I told one friend: “I’m occasionally feeling homesick. I think I’ve been here too long and I need to travel somewhere.”
She wrote back: “It’s funny that your reaction to homesickness is ‘go somewhere else.’ You are a very interesting person.”
I hadn’t considered that my feelings were kind of weird, but as soon as she confused me, she gave me some answers. “Maybe you need to travel to regain your excitement for being away from home. And then when you do get back to Athens, it will feel like home by comparison. Maybe.”
She was totally right. But it got me thinking…so what happens when Athens DOES feel like home? It will be added to a growing list: Peoria, Jackson, Fatick, Dallas…and Athens. I have so many homes. Which is a great thing! But it also means that no matter where I am, there are always homes that I will be sick for. I will never feel 100% at peace and at home, because my heart is increasingly divided between countries and cities and people.
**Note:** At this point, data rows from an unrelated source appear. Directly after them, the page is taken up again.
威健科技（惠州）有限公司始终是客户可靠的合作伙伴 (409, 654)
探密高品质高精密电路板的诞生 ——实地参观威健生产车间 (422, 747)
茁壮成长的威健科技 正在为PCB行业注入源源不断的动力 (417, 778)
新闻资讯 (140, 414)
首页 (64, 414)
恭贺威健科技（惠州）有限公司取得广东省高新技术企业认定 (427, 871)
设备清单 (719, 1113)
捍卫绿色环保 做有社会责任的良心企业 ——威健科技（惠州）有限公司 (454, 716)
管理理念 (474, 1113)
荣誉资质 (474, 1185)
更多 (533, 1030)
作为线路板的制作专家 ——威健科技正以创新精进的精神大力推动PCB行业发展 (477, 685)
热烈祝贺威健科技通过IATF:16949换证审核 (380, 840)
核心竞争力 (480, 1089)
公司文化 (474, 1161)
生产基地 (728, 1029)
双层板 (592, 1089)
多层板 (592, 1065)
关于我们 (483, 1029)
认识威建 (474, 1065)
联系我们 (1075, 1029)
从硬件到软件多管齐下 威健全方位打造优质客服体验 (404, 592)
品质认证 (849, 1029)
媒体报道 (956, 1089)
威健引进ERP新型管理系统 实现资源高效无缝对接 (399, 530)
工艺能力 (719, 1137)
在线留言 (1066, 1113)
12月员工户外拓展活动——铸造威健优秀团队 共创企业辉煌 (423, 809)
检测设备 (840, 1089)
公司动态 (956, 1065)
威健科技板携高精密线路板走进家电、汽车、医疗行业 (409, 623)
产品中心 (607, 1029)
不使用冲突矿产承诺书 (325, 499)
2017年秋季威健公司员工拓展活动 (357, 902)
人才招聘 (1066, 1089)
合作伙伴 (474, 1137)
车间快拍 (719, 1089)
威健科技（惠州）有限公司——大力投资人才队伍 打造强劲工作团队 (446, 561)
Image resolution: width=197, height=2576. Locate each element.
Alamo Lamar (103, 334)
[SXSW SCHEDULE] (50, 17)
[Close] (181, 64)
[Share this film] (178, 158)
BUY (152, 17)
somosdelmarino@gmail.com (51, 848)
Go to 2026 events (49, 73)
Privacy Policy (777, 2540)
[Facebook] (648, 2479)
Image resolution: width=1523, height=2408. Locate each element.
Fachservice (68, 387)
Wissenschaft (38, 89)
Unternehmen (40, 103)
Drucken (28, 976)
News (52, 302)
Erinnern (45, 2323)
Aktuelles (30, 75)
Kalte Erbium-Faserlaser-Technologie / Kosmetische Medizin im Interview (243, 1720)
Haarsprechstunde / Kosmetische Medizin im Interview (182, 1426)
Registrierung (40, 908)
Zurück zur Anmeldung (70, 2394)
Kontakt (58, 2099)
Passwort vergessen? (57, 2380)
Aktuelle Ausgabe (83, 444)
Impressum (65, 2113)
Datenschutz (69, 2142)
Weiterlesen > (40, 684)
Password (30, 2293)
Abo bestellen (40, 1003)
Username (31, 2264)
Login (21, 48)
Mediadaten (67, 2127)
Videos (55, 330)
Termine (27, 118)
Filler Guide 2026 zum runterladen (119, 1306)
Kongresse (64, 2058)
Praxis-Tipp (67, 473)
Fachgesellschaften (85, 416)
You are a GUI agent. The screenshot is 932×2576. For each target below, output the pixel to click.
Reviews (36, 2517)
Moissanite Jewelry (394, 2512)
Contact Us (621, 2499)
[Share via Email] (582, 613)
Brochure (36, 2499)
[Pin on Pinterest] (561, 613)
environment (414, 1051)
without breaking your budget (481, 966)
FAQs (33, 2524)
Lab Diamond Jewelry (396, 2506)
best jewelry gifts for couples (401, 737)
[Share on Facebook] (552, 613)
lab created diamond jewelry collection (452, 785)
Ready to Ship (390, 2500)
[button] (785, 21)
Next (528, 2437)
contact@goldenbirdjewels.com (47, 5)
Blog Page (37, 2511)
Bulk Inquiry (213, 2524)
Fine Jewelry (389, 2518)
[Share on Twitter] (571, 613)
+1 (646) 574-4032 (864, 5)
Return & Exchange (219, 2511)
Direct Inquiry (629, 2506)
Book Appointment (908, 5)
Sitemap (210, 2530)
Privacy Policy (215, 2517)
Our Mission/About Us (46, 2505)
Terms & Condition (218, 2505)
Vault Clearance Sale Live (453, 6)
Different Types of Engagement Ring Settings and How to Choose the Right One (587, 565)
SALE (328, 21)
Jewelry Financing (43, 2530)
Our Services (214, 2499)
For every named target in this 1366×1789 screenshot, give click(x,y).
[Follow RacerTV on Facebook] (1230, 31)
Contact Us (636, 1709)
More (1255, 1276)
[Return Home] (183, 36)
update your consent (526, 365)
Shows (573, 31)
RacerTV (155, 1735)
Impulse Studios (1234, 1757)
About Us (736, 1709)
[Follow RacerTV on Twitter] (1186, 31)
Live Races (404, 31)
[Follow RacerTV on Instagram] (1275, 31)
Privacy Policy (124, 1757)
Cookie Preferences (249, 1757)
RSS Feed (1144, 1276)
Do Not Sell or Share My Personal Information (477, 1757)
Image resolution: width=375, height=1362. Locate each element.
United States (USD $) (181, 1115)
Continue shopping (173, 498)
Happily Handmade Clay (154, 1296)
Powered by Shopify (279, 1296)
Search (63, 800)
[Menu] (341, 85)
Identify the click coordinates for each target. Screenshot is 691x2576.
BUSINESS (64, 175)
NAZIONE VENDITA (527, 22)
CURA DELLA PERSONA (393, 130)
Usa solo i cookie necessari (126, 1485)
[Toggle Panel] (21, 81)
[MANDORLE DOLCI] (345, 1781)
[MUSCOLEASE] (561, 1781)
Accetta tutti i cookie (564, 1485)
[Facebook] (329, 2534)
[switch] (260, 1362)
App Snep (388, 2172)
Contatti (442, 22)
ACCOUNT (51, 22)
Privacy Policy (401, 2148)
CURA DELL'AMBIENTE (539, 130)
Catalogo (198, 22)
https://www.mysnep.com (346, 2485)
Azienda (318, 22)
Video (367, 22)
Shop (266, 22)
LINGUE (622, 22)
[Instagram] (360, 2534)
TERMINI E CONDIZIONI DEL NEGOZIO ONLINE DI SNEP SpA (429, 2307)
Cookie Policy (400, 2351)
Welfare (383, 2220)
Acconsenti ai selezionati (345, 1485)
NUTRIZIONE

One of the most valuable things I’ve learned in recent years is that most human decisions are not “good or bad” or even “good or better.” So many decisions are simply between two equally good options. I feel like that is the case here.
I’ve chosen to embrace a life where I move every few years. The benefits are huge: I get to experience a wide range of lifestyles, learn new things, meet people, feel encouraged in unique ways, feel strengthened in unique ways, feel stretched in unique ways. But the losses are also huge: namely, perpetual homesickness. Even if I decided to move back to my hometown…I would be homesick for somewhere else.
“I will never be satisfied,” Angelica Schuyler sang, giving voice to my soul.
But that’s life. We never really will be satisfied, because we CAN’T have everything at once. And honestly, I’m tired of trying to convince myself to stop wanting, stop caring, stop reaching. I think it’s okay to be unsatisfied. It’s another way of reminding myself that I am human and that life is not the way it’s supposed to be.
I have this vision of eternity where we are somehow able to be everywhere and leave people and not feel like we are saying goodbye. Since that is not the reality now, we always have to choose between staying in one place, staying with one group of people, or moving on to see more of this world and these people that God has created.
Growing always results from, or creates, dissatisfaction.
Maybe “contented” is different from “satisfied.”
As I was walking to HD from the metro this morning, I listened to “Pumpin’ Blood” by NoNoNo. The jaunty, catchy chorus goes like this:
“Cuz it’s your heart:
It’s pumpin’ blood–
And the whole wide world is whistling.”
All these feelings: missing my homes, thinking about how I will never be satisfied, wondering if that is okay…it all faded away.
I’M ALIVE. I’m in Athens, I’m walking to a work that I love, the sun is shining, my heart is pumping blood. In the midst of confusion and pain and imperfection, the whole wide world is whistling.
There are downsides to moving to another country and starting a new life with new friends. Sometimes I need to focus on those things and be sad or mad or whatever. But then the morning comes, and my playlist reminds me of this truth: there is so much good in the world. In the midst of my homesickness, I can rejoice in how I’m forming a new home, one that will someday cause me homesickness, because IT MATTERS. We only miss things when they were important to us. How lucky I am that I have so many homes and so many people I can call family.
My heart is pumping, the world is whistling, and I am happy in my homesickness.